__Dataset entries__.
####################

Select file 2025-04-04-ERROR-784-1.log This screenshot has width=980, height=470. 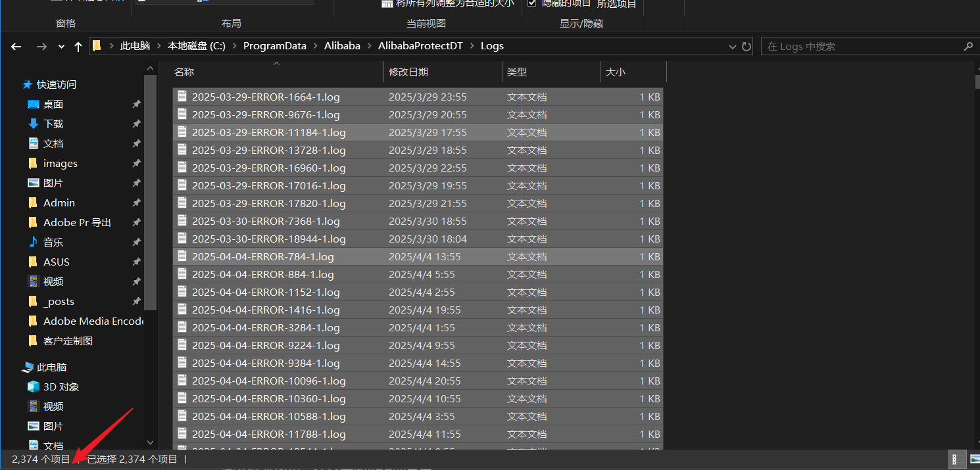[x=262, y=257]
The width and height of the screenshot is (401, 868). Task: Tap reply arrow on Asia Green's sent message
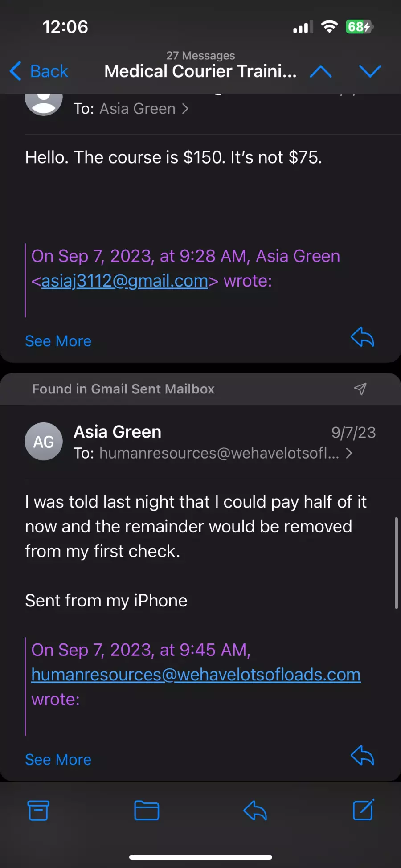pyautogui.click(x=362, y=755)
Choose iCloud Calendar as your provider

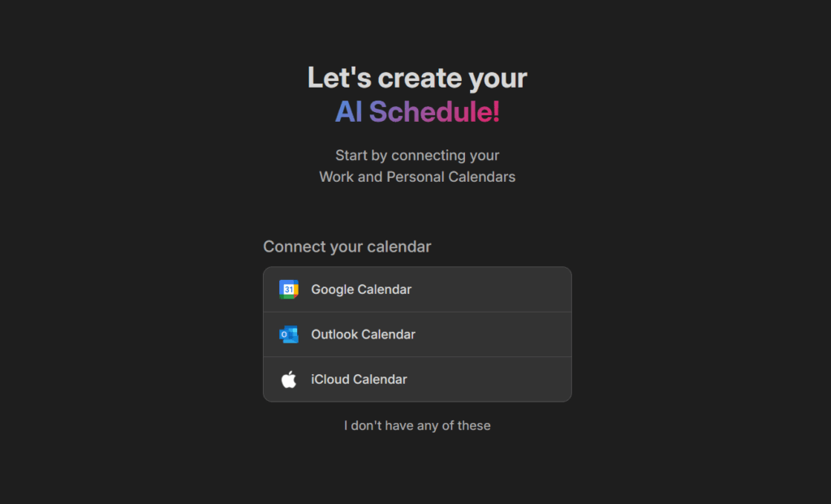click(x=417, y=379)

####################

__How to complete this task__.
Take the line that holds "The width and" as the start and the last line of the data as the end. Copy only those lines exactly, both ends included, except the pictures.

__Solution for this task__.
The width and height of the screenshot is (401, 868). Task: Tap reply arrow on Asia Green's sent message
pyautogui.click(x=362, y=755)
Choose iCloud Calendar as your provider

click(x=417, y=379)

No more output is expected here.